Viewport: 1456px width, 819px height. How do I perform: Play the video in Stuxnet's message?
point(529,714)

* * *

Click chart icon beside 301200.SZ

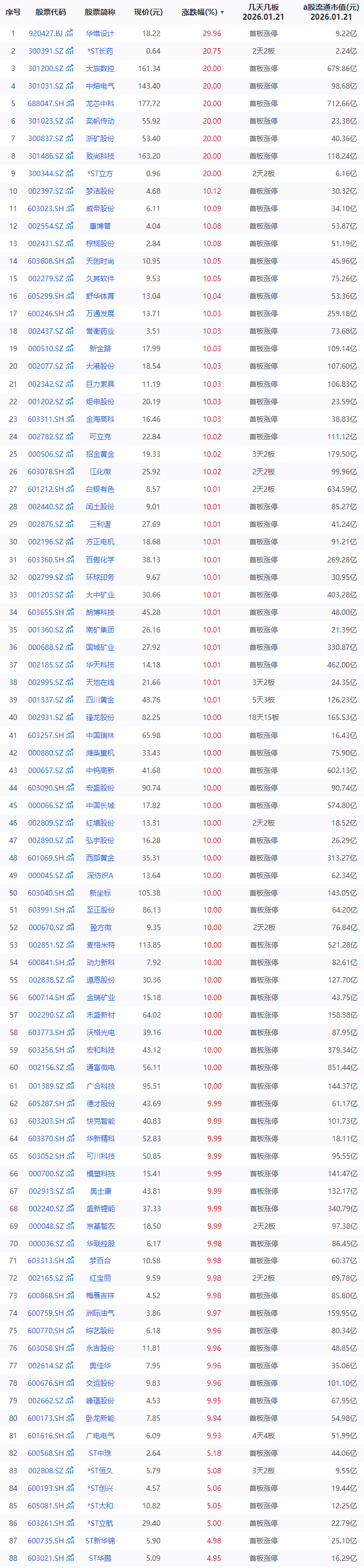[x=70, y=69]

* * *

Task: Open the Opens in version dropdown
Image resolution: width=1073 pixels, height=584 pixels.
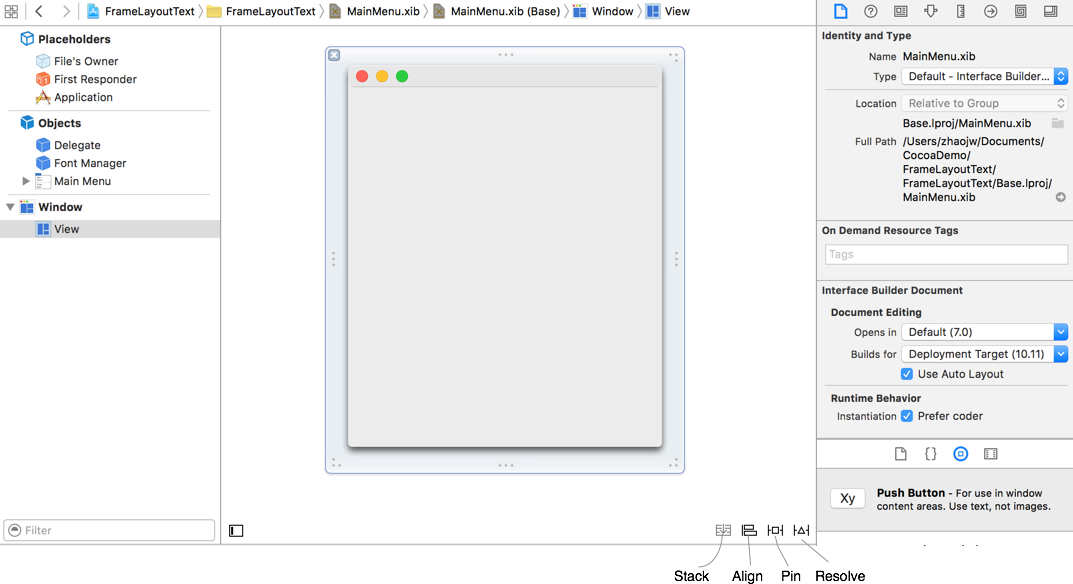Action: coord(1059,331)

**STATED GOAL:** Write out the entries word for word, beginning at the line that contains "Viewport: 1456px width, 819px" and stopping after the line that contains "point(529,714)".

**TASK ANSWER:**
Viewport: 1456px width, 819px height. How do I perform: Play the video in Stuxnet's message?
point(529,714)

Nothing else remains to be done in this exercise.